--- PROBLEM REQUIREMENTS ---
Once the line containing "Mehr erfahren (65, 750)" is found, set down that line and each one after it exactly, through the end of the entries.

Stored data:
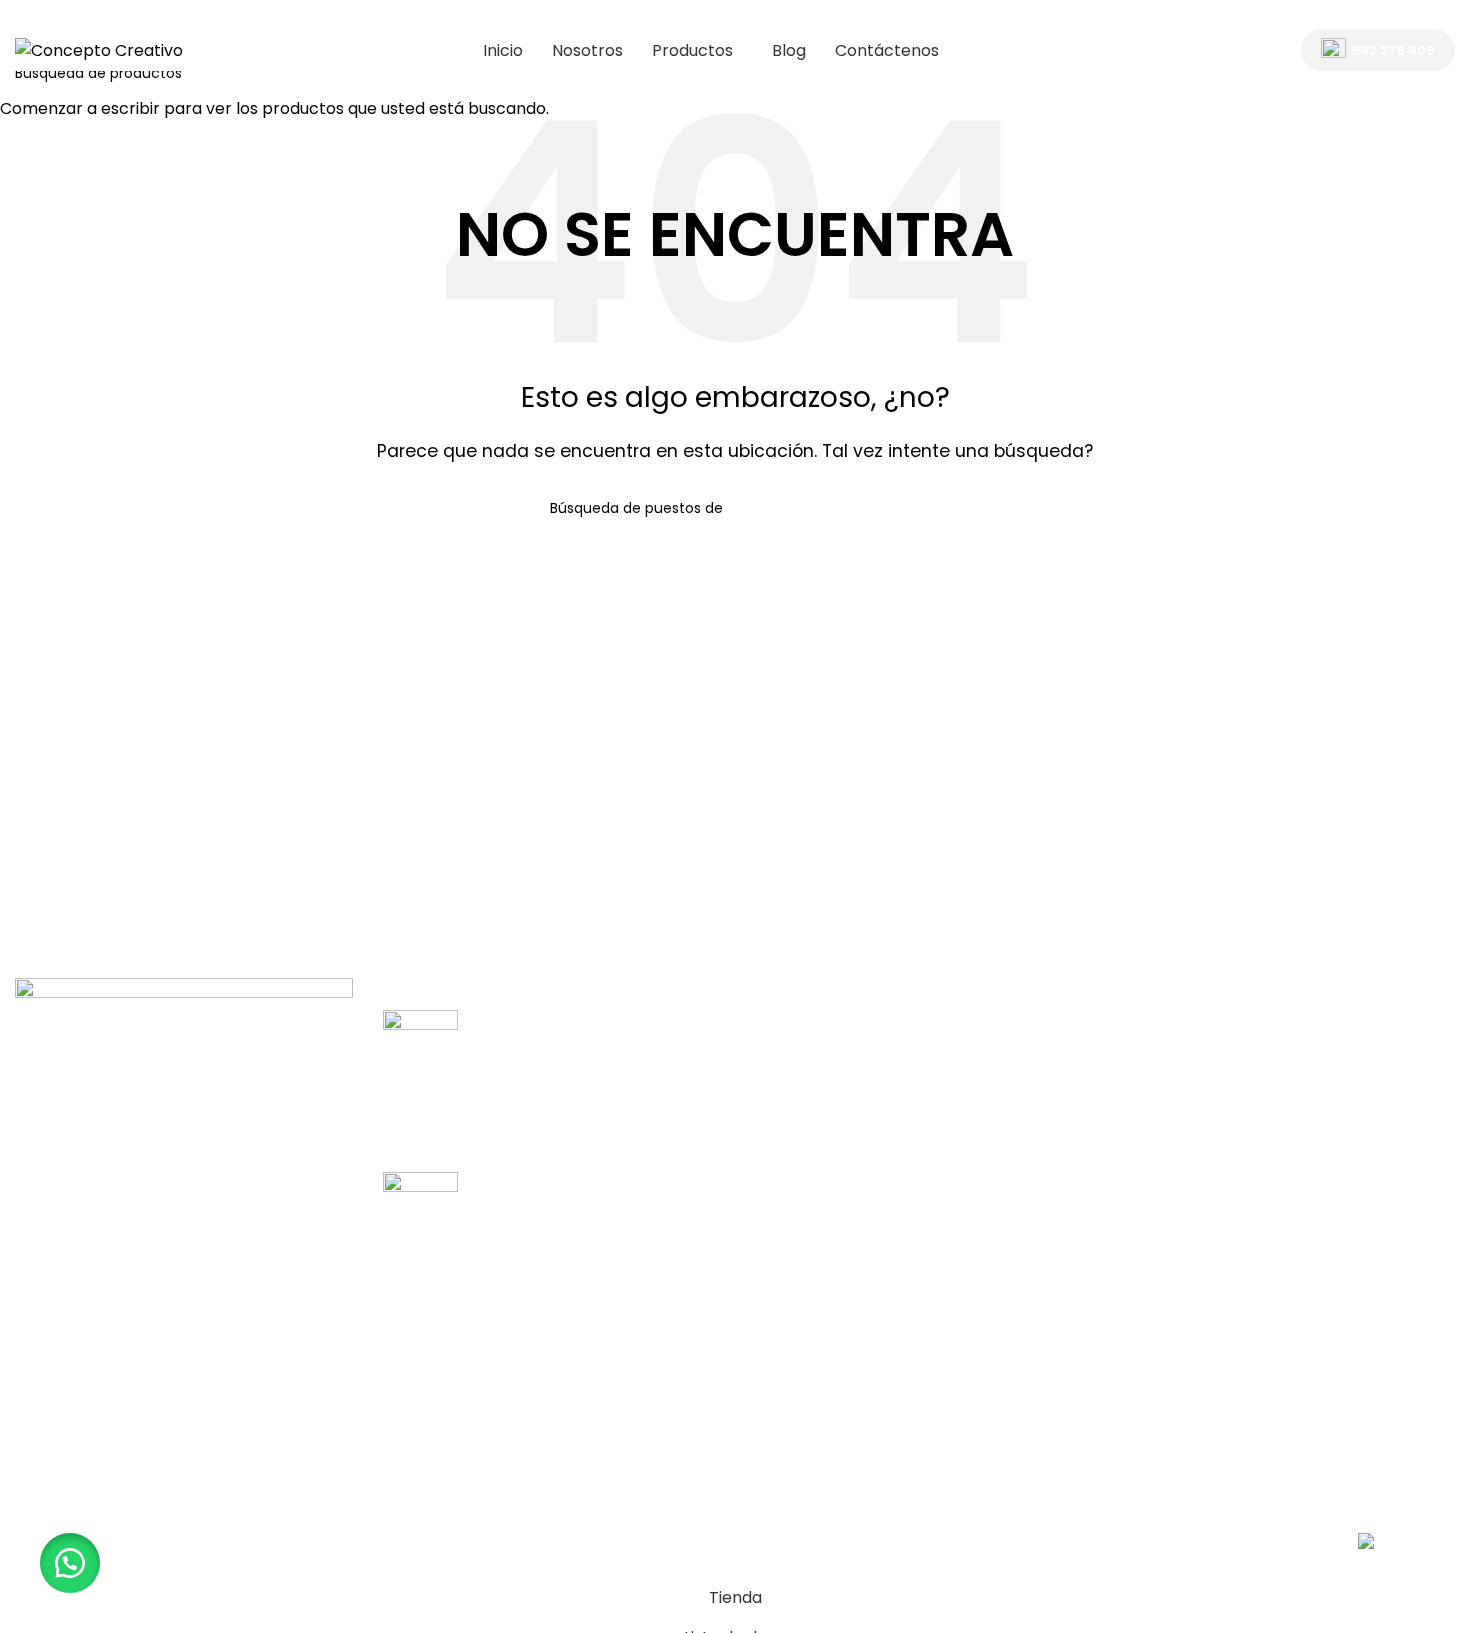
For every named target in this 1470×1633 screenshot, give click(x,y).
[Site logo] (99, 49)
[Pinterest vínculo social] (1442, 14)
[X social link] (1366, 14)
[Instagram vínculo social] (1391, 14)
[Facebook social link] (1340, 14)
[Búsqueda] (1260, 50)
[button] (70, 1563)
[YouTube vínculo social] (1416, 14)
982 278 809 (1393, 50)
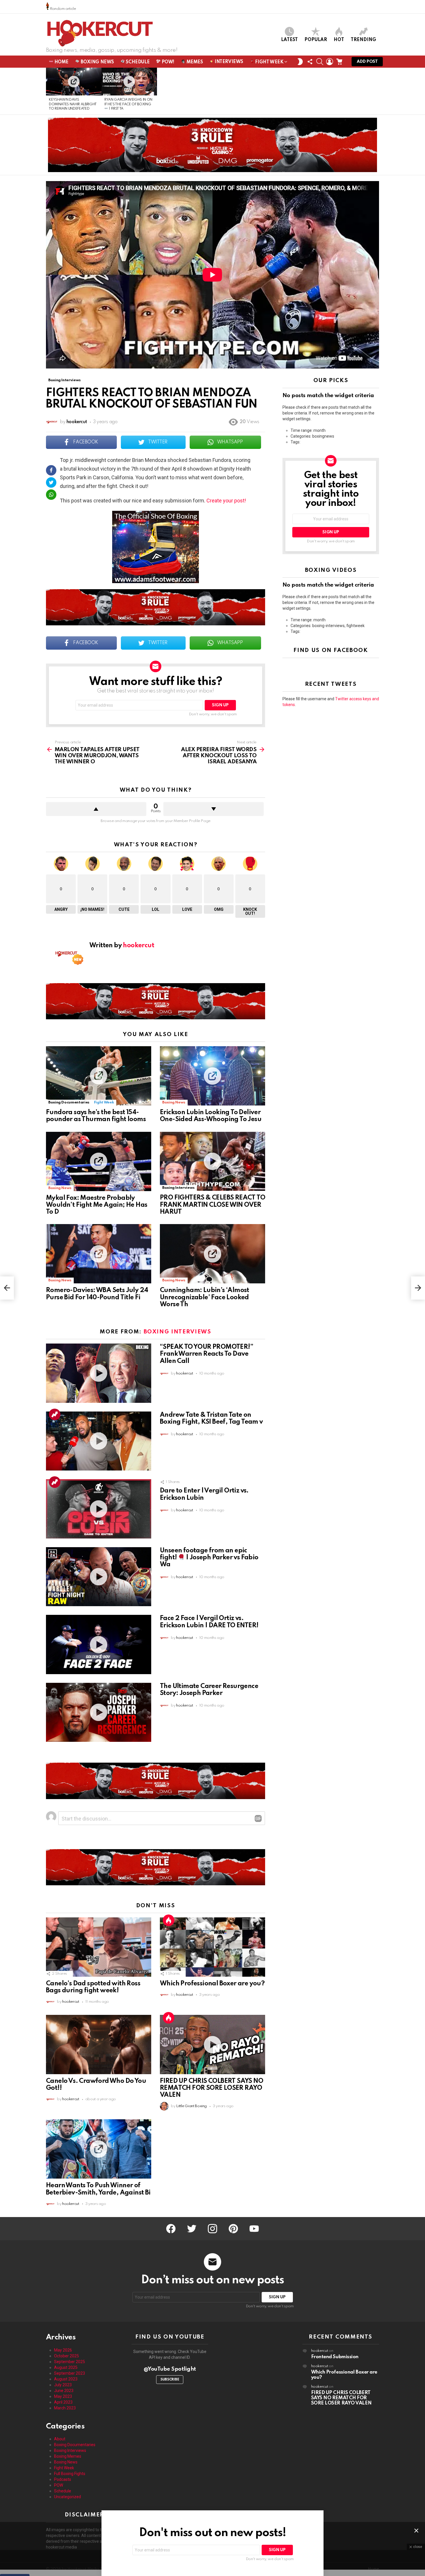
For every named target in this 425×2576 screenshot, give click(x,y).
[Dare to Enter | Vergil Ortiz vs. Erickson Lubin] (98, 1508)
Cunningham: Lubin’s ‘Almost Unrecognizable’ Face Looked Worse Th (204, 1297)
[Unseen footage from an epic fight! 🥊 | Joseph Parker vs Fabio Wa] (98, 1576)
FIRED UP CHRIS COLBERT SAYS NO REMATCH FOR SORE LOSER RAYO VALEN (211, 2088)
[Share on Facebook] (51, 470)
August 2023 (65, 2379)
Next (376, 91)
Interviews (228, 62)
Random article (62, 9)
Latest (289, 40)
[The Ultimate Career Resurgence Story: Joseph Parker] (98, 1712)
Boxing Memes (67, 2456)
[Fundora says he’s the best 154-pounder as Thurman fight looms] (98, 1075)
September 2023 (69, 2373)
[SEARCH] (319, 61)
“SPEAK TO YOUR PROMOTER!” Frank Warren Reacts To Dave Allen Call (206, 1354)
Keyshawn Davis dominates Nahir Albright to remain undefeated (73, 104)
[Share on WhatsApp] (51, 494)
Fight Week (268, 62)
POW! (167, 62)
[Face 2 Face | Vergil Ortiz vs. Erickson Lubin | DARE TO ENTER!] (98, 1644)
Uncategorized (67, 2496)
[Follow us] (309, 61)
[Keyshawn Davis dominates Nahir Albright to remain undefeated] (73, 81)
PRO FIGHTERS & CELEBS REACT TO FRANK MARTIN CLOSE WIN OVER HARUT (212, 1205)
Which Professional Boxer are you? (212, 1983)
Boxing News (97, 62)
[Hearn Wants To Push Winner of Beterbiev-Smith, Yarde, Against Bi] (98, 2149)
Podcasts (62, 2479)
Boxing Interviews (178, 1188)
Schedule (137, 62)
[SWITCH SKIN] (300, 61)
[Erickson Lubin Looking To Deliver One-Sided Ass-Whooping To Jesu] (212, 1075)
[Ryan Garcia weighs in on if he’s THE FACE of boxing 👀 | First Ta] (129, 81)
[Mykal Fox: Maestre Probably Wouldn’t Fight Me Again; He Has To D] (98, 1161)
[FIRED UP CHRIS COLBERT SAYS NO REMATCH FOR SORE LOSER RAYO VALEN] (212, 2044)
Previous (49, 91)
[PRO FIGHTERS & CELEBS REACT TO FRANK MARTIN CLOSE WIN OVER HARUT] (212, 1161)
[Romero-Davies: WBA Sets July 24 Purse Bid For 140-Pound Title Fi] (98, 1253)
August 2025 (65, 2367)
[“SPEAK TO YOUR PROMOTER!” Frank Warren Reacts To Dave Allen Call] (98, 1373)
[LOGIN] (329, 61)
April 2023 (63, 2402)
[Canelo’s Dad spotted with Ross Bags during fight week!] (98, 1947)
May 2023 (63, 2396)
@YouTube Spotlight (170, 2369)
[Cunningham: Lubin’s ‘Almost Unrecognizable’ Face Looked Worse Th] (212, 1253)
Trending (363, 40)
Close (416, 2530)
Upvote (96, 809)
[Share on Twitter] (51, 482)
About (59, 2439)
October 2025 (66, 2356)
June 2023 (63, 2390)
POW (58, 2485)
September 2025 (69, 2361)
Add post (367, 62)
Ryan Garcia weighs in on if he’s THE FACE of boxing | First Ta (128, 104)
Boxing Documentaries (68, 1102)
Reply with (258, 1818)
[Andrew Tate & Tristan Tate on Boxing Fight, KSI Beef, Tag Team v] (98, 1441)
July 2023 (63, 2384)
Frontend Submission (335, 2356)
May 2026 (63, 2350)
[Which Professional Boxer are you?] (212, 1947)
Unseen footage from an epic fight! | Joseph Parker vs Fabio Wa (209, 1557)
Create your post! (226, 500)
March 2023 (65, 2408)
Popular (315, 40)
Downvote (213, 809)
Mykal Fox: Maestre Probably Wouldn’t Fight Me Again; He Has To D (96, 1205)
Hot (339, 40)
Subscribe (169, 2379)
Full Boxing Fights (69, 2473)
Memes (194, 62)
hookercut (319, 2351)
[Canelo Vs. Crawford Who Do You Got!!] (98, 2044)
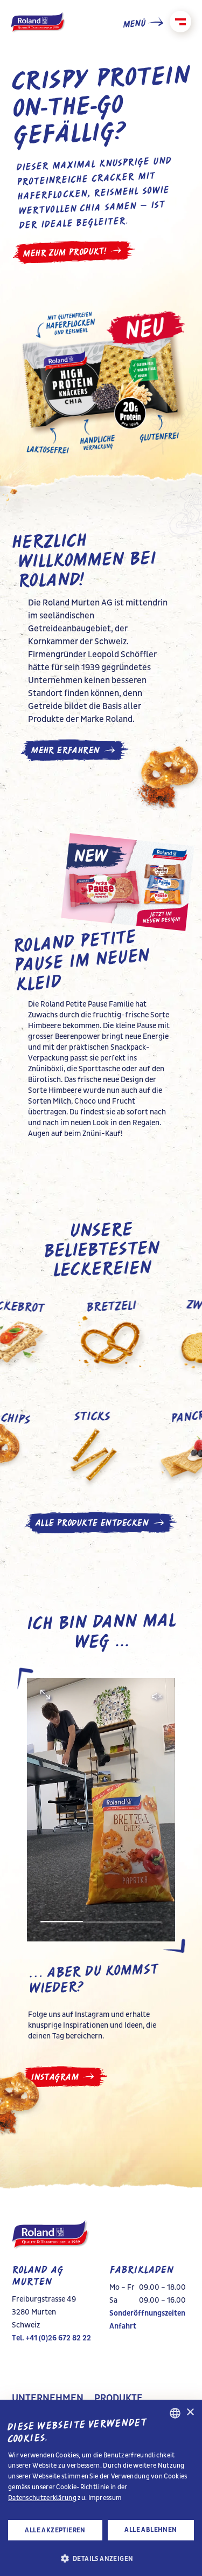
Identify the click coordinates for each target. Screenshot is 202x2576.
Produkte (118, 2398)
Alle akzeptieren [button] (55, 2530)
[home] (38, 22)
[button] (101, 2558)
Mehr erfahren (65, 750)
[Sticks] (70, 1448)
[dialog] (101, 2488)
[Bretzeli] (139, 1338)
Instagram (54, 2077)
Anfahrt (122, 2326)
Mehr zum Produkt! (64, 252)
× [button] (190, 2412)
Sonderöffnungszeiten (147, 2313)
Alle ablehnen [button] (150, 2529)
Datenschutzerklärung (42, 2498)
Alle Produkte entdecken (91, 1522)
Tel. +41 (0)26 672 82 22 (51, 2338)
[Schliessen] (180, 21)
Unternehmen (47, 2398)
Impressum (105, 2498)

--- EXERCISE RESULT ---
Mehr erfahren (65, 750)
[Sticks] (70, 1448)
[dialog] (101, 2488)
[Bretzeli] (139, 1338)
Instagram (54, 2077)
Anfahrt (122, 2326)
Mehr zum Produkt! (64, 252)
× [button] (190, 2412)
Sonderöffnungszeiten (147, 2313)
Alle ablehnen [button] (150, 2529)
Datenschutzerklärung (42, 2498)
Alle Produkte entdecken (91, 1522)
Tel. +41 (0)26 672 82 22 (51, 2338)
[Schliessen] (180, 21)
Unternehmen (47, 2398)
Impressum (105, 2498)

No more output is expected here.